Cent jours de jeux. Des milliers d'animaux. Des milliers de gladiateurs. Les ludus impériaux ne suffiraient pas à fournir le nombre de gladiateurs nécessaires. Titus devrait s'allouer les services des ludus privés. De tout l'Empire, des gladiateurs viendraient assurer le spectacle à la gloire de Titus. Des gladiateurs et des gladiatrices. L'occasion lui serait enfin donnée de revoir la petite Parthe. L'hiver avait empêché les voyages. Elle avait eu des nouvelles au printemps. Le ludus de Sidé commençait à se tailler une belle renommée en Orient. On vantait la force d'un secutor de la familia, la beauté d'un auctoratus, le courage d'un hoplomaque. On dégoisait sur les femmes et la qualité de leurs prestations. La blondeur de Marcia menaçait de devenir légendaire et le nom d'Aeshma revenait souvent quand on parlait de combats violents et virevoltants. Gaïa avait compté neuf combats. En huit mois. Téos ne ménageait pas ses gladiatrices. Marcia n'en avait disputé que quatre. Julia lui avait dit que son contrat limitait ses engagements sur le sable à six par an, mais Gaïa doutait que le laniste respectât cette clause si Marcia ne s'y opposait pas. Téos les avait engagés à Xanthos, à Ancyre, à Éphèse, à Pergame, à Héraclée du Pont, à Rhodes, à Corinthe. Le laniste débordait d'ambition. Il irait à Rome.
Gaïa pensa qu'elle pourrait peut-être aussi avancer ses pions. Julia l'avait pratiquement chassée de Patara et les deux sœurs s'étaient durement querellées avant que Gaïa ne cédât aux arguments de son aînée et ne rentrât sagement à Alexandrie. Aulus Flavius et son centurion l'intéressaient depuis longtemps, depuis qu'elle connaissait leur implication dans la mise à sac de Gerasa. Elle les haïssait bien avant qu'ils n'eussent programmé les meurtres de sa sœur et du père de la jeune Marcia. Ils avaient osé s'en prendre à Julia. Une deuxième fois.

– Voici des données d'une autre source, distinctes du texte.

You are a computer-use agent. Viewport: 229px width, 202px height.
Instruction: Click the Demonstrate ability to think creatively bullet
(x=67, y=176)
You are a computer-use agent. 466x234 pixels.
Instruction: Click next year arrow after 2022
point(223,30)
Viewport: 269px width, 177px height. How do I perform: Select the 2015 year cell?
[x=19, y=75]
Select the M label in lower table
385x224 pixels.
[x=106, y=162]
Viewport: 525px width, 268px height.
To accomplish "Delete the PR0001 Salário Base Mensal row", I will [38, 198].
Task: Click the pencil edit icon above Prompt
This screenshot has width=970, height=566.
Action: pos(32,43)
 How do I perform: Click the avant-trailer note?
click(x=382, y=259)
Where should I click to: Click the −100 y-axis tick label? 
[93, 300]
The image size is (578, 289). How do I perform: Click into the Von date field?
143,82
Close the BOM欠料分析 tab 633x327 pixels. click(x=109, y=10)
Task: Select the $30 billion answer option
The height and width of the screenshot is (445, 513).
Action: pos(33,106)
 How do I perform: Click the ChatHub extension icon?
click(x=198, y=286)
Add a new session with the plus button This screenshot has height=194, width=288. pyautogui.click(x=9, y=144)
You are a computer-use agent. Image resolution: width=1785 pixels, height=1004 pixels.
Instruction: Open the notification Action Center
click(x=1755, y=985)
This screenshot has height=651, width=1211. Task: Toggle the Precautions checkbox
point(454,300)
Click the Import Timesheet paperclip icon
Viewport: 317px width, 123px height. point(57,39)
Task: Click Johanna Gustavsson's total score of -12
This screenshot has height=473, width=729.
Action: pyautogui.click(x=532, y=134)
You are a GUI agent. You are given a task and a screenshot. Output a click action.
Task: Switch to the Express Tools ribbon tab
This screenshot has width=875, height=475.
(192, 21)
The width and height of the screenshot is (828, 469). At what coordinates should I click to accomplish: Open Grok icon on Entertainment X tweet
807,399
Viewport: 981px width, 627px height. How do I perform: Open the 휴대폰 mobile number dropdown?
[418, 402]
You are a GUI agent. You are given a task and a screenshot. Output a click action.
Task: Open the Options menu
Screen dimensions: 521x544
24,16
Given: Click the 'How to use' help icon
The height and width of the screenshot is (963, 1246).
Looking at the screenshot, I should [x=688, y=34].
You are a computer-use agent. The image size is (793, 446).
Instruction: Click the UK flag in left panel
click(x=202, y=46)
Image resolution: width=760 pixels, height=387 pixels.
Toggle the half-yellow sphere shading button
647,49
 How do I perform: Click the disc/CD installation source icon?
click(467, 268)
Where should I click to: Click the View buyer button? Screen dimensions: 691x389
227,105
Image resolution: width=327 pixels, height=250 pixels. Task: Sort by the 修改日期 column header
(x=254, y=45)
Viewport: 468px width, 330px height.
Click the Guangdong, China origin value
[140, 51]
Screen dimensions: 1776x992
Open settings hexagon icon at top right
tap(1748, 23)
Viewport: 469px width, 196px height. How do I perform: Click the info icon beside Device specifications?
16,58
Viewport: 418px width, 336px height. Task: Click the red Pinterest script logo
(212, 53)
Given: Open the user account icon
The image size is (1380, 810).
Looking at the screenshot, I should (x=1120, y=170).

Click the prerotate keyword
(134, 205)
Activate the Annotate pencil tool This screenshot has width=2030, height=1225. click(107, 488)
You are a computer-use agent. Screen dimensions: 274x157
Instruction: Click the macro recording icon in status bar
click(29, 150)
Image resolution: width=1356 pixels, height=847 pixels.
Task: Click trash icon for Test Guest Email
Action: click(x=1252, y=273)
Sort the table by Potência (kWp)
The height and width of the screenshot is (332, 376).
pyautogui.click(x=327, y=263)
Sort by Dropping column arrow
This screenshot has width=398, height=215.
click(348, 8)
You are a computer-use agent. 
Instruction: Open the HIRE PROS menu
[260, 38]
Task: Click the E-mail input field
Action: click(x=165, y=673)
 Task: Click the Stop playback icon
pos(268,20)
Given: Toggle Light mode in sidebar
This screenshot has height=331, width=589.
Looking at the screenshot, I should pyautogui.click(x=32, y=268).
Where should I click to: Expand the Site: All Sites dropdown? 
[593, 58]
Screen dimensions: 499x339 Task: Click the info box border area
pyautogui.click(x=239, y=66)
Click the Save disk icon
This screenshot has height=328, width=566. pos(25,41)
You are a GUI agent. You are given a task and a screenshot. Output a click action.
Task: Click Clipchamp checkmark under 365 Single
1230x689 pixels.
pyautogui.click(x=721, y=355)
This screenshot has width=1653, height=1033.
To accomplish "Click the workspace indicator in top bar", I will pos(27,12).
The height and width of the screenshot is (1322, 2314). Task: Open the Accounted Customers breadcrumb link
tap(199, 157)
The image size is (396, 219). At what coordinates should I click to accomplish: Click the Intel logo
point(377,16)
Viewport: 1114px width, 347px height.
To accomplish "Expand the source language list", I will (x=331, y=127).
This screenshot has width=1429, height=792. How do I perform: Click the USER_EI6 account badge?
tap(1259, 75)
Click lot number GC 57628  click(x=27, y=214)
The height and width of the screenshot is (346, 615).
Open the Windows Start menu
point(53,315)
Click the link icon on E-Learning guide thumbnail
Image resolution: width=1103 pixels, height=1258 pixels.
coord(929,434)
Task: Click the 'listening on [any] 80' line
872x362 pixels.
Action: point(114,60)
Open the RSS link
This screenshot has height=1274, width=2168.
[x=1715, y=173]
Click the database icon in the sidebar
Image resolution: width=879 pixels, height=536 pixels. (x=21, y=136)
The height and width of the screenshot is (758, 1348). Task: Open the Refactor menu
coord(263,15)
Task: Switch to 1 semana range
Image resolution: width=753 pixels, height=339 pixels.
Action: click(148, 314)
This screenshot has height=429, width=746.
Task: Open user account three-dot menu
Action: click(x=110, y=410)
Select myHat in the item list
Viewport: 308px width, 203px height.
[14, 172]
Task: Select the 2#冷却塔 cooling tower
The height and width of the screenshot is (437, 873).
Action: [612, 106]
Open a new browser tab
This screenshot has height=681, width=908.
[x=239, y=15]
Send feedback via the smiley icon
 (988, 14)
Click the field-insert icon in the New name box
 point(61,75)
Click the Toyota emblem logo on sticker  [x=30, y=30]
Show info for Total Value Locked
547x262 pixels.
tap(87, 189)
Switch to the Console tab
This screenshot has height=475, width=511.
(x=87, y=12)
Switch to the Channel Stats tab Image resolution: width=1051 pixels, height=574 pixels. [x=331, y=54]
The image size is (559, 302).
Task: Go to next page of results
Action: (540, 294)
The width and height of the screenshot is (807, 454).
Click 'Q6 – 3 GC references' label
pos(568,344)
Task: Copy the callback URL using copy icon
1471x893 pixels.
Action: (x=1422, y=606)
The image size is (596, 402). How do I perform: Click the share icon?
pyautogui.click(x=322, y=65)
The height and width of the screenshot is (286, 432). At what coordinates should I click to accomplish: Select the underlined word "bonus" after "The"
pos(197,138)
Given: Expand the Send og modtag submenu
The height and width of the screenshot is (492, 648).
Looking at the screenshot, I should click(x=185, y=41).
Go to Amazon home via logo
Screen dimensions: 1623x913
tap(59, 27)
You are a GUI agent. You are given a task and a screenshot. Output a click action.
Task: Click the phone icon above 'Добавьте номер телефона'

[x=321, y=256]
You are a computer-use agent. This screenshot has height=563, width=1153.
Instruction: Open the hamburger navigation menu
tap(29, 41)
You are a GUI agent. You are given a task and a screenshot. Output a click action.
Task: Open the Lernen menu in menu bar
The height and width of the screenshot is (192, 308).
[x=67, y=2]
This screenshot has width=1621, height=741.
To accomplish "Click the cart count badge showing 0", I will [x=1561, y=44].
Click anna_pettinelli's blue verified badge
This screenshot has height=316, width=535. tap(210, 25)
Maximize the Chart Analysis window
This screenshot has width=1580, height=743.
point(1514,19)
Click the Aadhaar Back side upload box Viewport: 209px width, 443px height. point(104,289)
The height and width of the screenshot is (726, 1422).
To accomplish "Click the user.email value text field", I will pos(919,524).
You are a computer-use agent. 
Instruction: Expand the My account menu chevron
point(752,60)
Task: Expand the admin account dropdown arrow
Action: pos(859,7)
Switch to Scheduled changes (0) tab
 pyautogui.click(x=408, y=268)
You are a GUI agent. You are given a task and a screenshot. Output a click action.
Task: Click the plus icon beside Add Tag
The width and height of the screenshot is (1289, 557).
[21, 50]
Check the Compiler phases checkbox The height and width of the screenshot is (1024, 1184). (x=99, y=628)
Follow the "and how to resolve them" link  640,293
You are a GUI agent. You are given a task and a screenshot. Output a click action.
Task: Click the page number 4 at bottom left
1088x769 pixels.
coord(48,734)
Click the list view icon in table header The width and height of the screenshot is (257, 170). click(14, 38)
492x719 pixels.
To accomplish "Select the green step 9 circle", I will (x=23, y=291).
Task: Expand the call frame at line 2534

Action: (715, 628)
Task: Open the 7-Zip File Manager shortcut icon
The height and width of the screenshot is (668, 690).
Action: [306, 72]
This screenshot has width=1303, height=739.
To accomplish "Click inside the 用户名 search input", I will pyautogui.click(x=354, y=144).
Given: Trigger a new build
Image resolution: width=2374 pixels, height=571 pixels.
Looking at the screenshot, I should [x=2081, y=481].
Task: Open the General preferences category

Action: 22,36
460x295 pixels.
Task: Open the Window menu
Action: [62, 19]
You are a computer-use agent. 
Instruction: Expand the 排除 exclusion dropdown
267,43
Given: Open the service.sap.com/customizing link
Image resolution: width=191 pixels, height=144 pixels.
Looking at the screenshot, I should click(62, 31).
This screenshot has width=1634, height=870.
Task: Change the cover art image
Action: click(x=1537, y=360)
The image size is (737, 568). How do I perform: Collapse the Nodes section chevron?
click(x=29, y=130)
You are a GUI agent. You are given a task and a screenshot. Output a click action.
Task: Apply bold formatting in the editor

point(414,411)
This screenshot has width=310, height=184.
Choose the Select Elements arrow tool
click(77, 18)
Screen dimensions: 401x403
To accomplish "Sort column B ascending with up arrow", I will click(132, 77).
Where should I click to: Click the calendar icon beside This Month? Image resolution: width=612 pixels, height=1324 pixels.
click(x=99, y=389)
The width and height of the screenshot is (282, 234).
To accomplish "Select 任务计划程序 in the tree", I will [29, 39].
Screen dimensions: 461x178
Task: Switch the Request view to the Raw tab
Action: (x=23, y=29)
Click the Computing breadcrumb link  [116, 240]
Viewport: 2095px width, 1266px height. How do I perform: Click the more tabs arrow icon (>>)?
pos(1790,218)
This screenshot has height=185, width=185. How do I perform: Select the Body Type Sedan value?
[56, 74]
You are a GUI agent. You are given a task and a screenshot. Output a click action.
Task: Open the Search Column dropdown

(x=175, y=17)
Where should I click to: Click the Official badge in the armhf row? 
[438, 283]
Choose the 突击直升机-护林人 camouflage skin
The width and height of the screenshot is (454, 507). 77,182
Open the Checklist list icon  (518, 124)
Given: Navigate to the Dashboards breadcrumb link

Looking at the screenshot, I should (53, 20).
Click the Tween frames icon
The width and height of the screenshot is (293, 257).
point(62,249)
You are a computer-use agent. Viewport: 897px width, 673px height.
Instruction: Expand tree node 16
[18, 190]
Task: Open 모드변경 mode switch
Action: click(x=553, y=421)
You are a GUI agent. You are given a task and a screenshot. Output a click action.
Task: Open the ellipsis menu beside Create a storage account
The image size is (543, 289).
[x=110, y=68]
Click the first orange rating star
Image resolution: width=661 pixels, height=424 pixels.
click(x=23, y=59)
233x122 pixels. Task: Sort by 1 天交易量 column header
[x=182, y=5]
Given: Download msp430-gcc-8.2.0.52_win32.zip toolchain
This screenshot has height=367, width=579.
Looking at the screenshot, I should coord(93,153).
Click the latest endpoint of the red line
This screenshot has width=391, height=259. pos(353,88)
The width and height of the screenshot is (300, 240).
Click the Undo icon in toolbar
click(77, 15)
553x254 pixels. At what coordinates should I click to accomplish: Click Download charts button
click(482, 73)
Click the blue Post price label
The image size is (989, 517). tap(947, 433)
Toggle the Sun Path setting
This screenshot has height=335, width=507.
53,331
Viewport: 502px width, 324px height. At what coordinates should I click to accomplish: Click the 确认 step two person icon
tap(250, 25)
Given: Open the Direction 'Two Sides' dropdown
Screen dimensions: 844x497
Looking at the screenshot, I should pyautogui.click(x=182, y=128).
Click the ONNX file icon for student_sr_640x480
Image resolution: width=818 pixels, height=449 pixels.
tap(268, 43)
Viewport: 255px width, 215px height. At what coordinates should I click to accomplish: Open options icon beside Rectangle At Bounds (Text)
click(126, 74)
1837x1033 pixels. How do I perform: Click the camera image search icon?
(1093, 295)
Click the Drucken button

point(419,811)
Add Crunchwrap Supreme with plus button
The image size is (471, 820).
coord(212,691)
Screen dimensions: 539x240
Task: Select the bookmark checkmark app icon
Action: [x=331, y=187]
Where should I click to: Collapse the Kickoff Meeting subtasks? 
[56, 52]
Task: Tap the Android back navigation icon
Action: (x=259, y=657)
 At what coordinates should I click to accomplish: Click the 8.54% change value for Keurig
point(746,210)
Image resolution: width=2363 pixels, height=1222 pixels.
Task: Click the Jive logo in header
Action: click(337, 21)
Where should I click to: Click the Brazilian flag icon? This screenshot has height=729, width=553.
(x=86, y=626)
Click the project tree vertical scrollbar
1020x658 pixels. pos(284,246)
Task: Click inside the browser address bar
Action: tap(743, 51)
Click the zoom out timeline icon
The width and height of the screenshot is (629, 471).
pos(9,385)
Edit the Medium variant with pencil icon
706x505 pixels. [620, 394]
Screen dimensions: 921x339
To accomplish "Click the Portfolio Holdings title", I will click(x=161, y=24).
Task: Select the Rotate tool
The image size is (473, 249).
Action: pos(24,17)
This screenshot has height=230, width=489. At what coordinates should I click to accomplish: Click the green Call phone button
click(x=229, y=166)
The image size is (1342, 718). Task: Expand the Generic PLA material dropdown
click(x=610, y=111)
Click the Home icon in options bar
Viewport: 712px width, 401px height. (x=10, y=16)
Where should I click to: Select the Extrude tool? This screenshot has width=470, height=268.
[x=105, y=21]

Julia enquêtait discrètement en Lycie-Pamphylie. Si Gaïa était reçue par le Prince en personne, elle pourrait évoquer le sort du père de Marcia, celui de sa fille, orienter doucement Titus à s'intéresser au procurateur de Lycie. Julia lui avait annoncé que son mandat s'achevait bientôt, il fallait le coincer avant qu'il ne revînt à Rome et renouât ses liens d'amitié avec l'Empereur.
.
Elle racla la tablette que lui avait envoyée Titus, s'empara d'un calame et rédigea une aimable réponse. Elle se dit flattée de son invitation, lui annonçait sa venue, avant les meditrilianis au plus tard, et l'assurait de son plus grand dévouement et de ses meilleurs souvenirs. Elle finit par les salutations d'usage et un appel aux grâces divines. Elle scella la tablette avec son sceau personnel et monta l'enfermer dans un coffre de sa chambre. Elle enverrait demain matin un affranchi prévenir le prétorien.